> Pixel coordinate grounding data
----

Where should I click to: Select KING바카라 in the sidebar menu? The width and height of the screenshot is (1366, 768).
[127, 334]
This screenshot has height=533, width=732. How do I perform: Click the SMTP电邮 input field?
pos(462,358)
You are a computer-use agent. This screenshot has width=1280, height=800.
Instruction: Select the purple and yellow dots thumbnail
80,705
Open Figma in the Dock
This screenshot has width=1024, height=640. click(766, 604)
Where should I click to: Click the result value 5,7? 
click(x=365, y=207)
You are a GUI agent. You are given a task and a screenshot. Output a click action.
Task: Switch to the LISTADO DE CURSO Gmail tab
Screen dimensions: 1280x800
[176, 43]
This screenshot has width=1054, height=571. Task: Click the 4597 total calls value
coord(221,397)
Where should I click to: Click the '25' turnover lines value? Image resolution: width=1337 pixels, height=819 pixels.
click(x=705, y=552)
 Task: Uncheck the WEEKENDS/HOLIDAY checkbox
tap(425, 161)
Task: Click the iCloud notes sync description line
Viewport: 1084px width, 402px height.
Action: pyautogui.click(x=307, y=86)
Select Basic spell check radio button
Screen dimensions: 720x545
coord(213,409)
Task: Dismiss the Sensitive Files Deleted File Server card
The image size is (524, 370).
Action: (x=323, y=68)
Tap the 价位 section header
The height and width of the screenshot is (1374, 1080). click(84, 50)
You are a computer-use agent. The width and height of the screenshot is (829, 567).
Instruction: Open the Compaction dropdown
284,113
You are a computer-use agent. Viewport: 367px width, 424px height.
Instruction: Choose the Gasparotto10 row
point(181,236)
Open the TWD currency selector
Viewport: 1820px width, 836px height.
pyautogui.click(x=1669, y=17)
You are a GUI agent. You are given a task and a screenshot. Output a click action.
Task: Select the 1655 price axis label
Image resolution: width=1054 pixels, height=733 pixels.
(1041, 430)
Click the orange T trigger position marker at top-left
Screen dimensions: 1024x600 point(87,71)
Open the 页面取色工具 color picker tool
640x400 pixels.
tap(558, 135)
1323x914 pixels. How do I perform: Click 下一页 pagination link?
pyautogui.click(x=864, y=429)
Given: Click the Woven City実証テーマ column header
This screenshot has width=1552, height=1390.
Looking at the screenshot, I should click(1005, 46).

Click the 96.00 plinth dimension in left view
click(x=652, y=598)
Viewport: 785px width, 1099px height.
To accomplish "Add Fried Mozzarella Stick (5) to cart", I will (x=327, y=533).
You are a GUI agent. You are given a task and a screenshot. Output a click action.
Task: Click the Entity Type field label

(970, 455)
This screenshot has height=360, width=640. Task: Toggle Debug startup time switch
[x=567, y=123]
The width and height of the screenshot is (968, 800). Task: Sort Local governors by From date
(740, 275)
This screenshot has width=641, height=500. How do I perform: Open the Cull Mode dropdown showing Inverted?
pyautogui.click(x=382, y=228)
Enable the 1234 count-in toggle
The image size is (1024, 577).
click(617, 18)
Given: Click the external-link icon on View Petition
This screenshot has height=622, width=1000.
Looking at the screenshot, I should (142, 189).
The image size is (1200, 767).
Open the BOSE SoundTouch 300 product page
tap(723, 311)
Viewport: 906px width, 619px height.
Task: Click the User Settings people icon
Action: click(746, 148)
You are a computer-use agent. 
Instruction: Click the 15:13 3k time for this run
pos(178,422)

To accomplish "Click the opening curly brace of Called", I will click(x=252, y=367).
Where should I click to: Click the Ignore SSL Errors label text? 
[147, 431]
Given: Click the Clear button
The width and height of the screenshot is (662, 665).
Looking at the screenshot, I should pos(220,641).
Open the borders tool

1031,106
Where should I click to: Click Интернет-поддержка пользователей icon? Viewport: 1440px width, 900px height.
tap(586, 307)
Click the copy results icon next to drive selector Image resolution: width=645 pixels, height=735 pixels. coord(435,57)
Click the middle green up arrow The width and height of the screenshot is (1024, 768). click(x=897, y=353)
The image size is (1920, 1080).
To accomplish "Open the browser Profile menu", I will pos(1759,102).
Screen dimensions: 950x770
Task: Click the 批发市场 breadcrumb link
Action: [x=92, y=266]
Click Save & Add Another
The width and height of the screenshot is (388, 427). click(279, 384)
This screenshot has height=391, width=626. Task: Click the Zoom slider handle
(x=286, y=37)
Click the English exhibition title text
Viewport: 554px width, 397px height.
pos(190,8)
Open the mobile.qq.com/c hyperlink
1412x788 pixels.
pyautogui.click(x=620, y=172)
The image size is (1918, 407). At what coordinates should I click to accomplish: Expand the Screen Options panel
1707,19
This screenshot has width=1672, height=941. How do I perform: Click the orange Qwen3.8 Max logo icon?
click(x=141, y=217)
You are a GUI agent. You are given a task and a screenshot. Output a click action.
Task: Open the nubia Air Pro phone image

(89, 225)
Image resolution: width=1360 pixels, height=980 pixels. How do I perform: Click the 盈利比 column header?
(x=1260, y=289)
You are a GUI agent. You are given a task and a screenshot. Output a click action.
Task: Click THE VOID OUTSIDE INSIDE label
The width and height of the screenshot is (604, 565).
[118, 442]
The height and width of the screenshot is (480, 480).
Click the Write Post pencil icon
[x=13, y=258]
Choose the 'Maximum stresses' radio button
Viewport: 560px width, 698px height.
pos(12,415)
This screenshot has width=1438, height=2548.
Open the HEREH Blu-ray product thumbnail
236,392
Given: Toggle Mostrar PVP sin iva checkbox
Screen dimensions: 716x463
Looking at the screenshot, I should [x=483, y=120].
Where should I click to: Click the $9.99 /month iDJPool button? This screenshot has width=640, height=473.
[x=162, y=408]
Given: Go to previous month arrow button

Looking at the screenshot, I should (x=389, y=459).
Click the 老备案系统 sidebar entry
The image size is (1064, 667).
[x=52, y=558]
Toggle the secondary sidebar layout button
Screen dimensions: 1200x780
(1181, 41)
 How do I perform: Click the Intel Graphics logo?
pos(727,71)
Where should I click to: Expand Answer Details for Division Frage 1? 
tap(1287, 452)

----

> What is needed
Go through the entries above and report every line in which the word "computer" appears.

> Exercise output
You are a computer-use agent. This screenshot has width=1280, height=800.
You are a computer-use agent. The width and height of the screenshot is (829, 567).
You are a computer-use agent. Viewport: 367px width, 424px height.
You are a computer-use agent. 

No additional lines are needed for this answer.